PROBLEM DESCRIPTION
Using the entries that follow, write out the line containing "Click the Complete button", the line containing "Click the part", and every line between them, exactly and nothing else.

DATA SHOWN
--------------------
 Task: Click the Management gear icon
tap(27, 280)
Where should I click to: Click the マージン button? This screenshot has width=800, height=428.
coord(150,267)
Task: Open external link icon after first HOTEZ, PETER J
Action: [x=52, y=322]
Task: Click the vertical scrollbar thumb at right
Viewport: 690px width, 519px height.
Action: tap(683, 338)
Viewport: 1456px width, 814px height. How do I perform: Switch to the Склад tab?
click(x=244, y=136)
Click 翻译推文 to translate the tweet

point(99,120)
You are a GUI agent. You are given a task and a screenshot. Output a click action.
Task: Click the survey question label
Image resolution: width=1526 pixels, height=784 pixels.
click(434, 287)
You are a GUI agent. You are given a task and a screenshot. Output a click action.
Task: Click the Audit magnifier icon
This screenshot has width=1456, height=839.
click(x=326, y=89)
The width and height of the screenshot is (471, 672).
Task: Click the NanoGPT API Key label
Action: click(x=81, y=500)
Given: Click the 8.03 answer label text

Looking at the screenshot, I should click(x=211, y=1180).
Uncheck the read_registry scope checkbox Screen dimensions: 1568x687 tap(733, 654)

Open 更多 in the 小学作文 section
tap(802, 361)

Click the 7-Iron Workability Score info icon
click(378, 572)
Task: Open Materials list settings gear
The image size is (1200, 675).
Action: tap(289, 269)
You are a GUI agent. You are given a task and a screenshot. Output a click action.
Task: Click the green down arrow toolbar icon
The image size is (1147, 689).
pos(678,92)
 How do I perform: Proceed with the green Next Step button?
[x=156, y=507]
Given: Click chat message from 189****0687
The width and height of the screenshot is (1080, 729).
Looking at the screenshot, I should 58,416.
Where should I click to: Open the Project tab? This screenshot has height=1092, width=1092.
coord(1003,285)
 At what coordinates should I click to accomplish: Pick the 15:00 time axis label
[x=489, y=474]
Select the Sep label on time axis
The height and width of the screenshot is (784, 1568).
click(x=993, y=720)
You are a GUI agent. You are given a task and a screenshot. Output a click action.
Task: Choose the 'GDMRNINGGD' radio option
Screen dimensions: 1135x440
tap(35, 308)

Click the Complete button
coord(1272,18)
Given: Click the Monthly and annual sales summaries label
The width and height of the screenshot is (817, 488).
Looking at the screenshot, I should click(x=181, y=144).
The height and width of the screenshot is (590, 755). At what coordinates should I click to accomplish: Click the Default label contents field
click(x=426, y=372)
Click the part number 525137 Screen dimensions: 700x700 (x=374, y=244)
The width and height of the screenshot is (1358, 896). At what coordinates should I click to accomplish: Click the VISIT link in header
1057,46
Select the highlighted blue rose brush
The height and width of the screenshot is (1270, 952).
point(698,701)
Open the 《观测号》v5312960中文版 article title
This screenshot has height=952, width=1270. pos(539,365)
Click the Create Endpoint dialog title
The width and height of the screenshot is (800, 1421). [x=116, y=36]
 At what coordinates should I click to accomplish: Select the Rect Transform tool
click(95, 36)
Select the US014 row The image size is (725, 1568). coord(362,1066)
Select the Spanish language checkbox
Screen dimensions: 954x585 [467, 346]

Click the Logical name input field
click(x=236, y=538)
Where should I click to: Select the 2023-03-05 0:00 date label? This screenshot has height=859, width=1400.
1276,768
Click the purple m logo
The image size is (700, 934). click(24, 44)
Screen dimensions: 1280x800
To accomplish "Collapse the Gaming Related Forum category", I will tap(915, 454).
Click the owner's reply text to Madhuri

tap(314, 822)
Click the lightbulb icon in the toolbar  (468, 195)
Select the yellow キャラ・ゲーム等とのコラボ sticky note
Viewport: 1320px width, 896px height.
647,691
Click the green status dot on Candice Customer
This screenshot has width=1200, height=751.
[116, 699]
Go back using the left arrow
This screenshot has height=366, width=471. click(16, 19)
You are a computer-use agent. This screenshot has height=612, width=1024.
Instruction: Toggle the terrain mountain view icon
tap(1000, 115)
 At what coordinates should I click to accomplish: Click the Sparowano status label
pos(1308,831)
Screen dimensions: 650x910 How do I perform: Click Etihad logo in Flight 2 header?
--------------------
TASK RESULT
Click the Complete button
coord(1272,18)
Given: Click the Monthly and annual sales summaries label
The width and height of the screenshot is (817, 488).
Looking at the screenshot, I should click(x=181, y=144).
The height and width of the screenshot is (590, 755). At what coordinates should I click to accomplish: Click the Default label contents field
click(x=426, y=372)
Click the part number 525137 Screen dimensions: 700x700 (x=374, y=244)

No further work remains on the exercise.